** Begin Excerpted text **
Goldmoney Asian Rapid: Winning Comebacks For Aronian, Artemiev

PeterDoggers
| 32 | Chess Event Coverage

The final of the Goldmoney Asian Rapid tournament will be played between GM Levon Aronian and GM Vladislav Artemiev. Both managed to come back from yesterday's losses as they won their matches today and then also the tiebreaks. As a result, GM Magnus Carlsen and GM Ding Liren will be playing the match for third place.

How to watch?
The Goldmoney Asian Rapid knockout games can be found here as part of our live events platform. GM Hikaru Nakamura, IM Levy Rozman, and IM Anna Rudolf are providing daily commentary on Nakamura's Twitch channel starting at 4:00 a.m. Pacific / 13:00 Central Europe.

Goldmoney Asian Rapid results
Aronian-Carlsen 3-1 | 2-0

This was a match with lots of mistakes, with the world champion making the biggest ones. In the end, however, it was a fighting spirit that got Aronian through, according to the Armenian grandmaster, who won both blitz games in the tiebreak against Carlsen.

"Yesterday I was very upset with my play," Aronian said. "OK, I think I was playing better yesterday, but I wasn't having this fighting spirit. Today I was playing terrible blunders but at least, you know, I was fighting till the very end. I think this is very important in a knockout type of event."

Aronian was with his back against the wall in the first game and saw the winning move for White when he blundered, but Carlsen didn't.

"I saw 39.Nxe5 immediately when I played 38...f5, and I was: 'OK, I've done it again. I blundered everything. But I think Magnus had a day off today." (Obviously, Aronian meant off-day.)

The next two games ended in draws, with Carlsen again dominating with the white pieces. He was actually playing quite a nice game where he reached a pawn-up queen endgame but then... blundered that pawn. An off-day indeed.

Aronian had no trouble drawing as White in game four and in fact, he won that game—a French Exchange—because Carlsen had to overpress. 

For the first blitz game, the world champion chose a very old line in the Closed Ruy Lopez. The players followed an old Geller game from 1950(!) for 17 moves, but it looks that already two moves out of theory Carlsen erred, miscalculating a pawn sacrifice:

For the second time, Carlsen was in a must-win situation, this time for real. But also with the white pieces, he didn't get anywhere, with Aronian avoiding all the pitfalls:

Magnus Carlsen Goldmoney Asian Rapid
Carlsen clearly had an off-day. Photo: Peter Doggers/Chess.com.
** End Excerpted text **
** Begin Material **
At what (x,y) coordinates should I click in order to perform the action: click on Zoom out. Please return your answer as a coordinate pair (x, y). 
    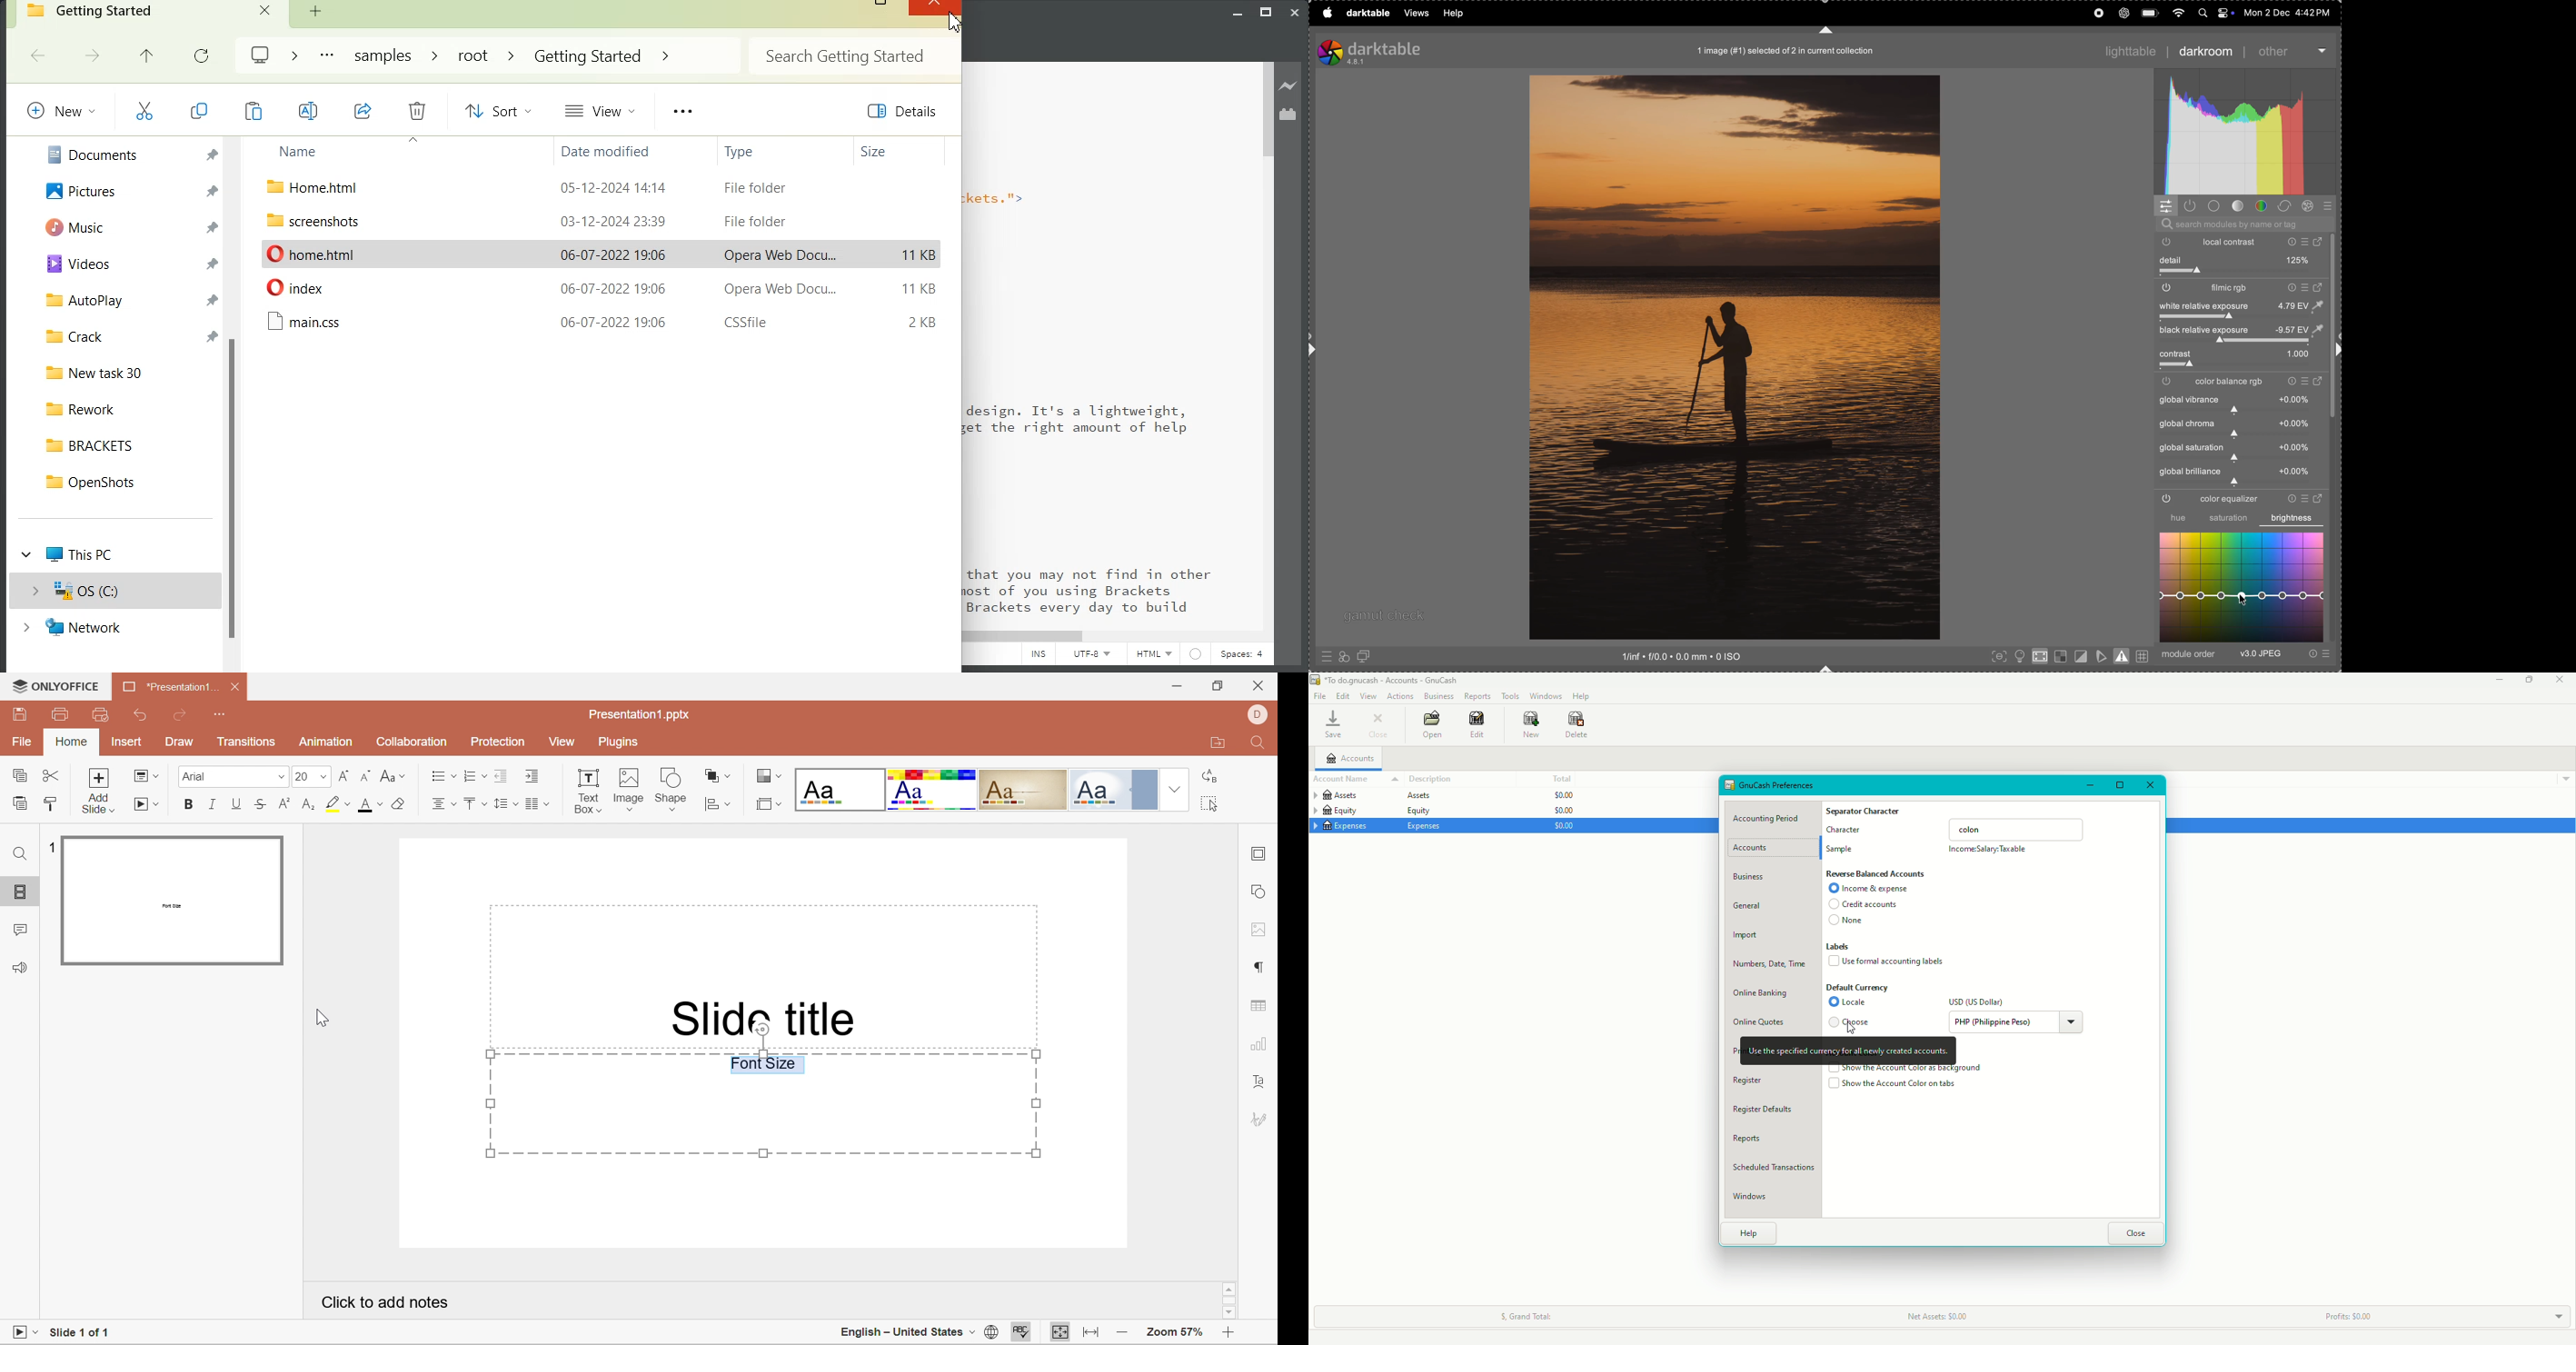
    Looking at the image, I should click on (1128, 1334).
** End Material **
Directions:
- A) In the report on the Goldmoney Asian Rapid, switch "fighting spirit" to "determination" and write out the passage from "This was a match" up to and including "Aronian meant off-day.)".
- B) Answer these questions from the Goldmoney Asian Rapid report:
(i) Which two players will meet in the match for third place?
(ii) At what time does the daily commentary on Nakamura's Twitch channel start?
(iii) What opening was played in game four between Aronian and Carlsen?
- C) Continue the Goldmoney Asian Rapid report from the point where it stops.

Outputs by task:
- A)
This was a match with lots of mistakes, with the world champion making the biggest ones. In the end, however, it was a determination that got Aronian through, according to the Armenian grandmaster, who won both blitz games in the tiebreak against Carlsen.

"Yesterday I was very upset with my play," Aronian said. "OK, I think I was playing better yesterday, but I wasn't having this determination. Today I was playing terrible blunders but at least, you know, I was fighting till the very end. I think this is very important in a knockout type of event."

Aronian was with his back against the wall in the first game and saw the winning move for White when he blundered, but Carlsen didn't.

"I saw 39.Nxe5 immediately when I played 38...f5, and I was: 'OK, I've done it again. I blundered everything. But I think Magnus had a day off today." (Obviously, Aronian meant off-day.)

- B)
(i) GM Magnus Carlsen and GM Ding Liren.
(ii) 4:00 a.m. Pacific / 13:00 Central Europe.
(iii) A French Exchange.

- C)
Artemiev-Ding 2.5-1.5 | 1.5-0.5

On what was a special day of chess, the other loser of the first match also ended up as the eventual winner. The difference was that also today, Artemiev was on the verge of losing before pulling through after all.

After starting with a draw and a loss, Ding bounced back with a wonderful, coffeehouse win where he was lost for many moves but kept throwing pieces at the black king:

That meant that Ding needed just half a point from the fourth game to reach the final. He played a good game and had the draw within reach until one little check in a rook endgame gave it away. 

In a rare display of emotions for the Chinese player, Ding shook his head and looked at the ceiling in disbelief.

Another tiebreak, another upset victory. Artemiev held the draw in the first blitz game and then won the second. It went wrong for Black in the opening:

Vladislav Artemiev Goldmoney Asian Rapid
Vladislav Artemiev. Photo: Maria Emelianova/Chess.com.

"It was a very difficult match," Artemiev said. "Yesterday I lost with zero chances, and I was disappointed. Today I wanted to give a fight to my opponent."

About facing Artemiev in the final, Aronian said: "He's a very tough opponent; he is very experienced in rapid. I think it will be exciting. I always like playing against him because he is so creative and definitely underrated among some of the best players in the world."

All Games Day 7

The Goldmoney Asian Rapid runs June 26-July 4, 2021 on chess24. The preliminary phase was a 16-player rapid (15|10) round-robin. The top eight players advanced to a six-day knockout that consists of two days of four-game rapid matches, which advance to blitz (5|3) and armageddon (White has five minutes, Black four with no increment) tiebreaks only if a knockout match is tied after the second day. The prize fund is $100,000.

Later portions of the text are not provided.